### Stored data entries:
######

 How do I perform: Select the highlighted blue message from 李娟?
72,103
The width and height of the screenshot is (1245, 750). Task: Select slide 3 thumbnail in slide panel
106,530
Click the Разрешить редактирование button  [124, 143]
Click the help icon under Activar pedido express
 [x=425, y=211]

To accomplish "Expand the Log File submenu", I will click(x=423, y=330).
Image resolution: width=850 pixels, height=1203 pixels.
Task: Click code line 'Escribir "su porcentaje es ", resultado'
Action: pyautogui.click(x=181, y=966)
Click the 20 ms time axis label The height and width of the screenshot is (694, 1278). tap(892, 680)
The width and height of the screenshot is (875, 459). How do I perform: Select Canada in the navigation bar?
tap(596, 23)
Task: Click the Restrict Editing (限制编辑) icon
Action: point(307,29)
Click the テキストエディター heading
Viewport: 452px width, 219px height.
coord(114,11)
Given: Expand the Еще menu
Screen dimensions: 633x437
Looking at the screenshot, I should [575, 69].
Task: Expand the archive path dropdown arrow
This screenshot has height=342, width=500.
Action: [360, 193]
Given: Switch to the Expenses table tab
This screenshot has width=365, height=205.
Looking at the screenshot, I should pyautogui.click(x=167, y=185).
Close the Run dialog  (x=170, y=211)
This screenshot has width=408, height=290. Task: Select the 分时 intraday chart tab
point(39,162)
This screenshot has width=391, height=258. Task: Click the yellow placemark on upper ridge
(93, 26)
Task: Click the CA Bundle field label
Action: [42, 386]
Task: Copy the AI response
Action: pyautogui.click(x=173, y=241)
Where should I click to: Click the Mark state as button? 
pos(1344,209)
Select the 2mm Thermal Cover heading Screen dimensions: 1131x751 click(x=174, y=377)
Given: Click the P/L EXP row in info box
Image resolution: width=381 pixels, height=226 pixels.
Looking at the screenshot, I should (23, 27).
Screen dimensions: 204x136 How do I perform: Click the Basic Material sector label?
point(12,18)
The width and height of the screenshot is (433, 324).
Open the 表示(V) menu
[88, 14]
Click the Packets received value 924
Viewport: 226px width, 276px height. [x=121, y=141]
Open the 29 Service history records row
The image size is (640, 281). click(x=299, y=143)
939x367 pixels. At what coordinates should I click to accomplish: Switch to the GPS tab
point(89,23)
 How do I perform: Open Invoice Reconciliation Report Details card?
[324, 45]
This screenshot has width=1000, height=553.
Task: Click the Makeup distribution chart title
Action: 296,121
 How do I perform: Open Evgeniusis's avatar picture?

######

### Work required:
Tally the lines above containing "Given". Answer with the count only.

### Exercise answer:
3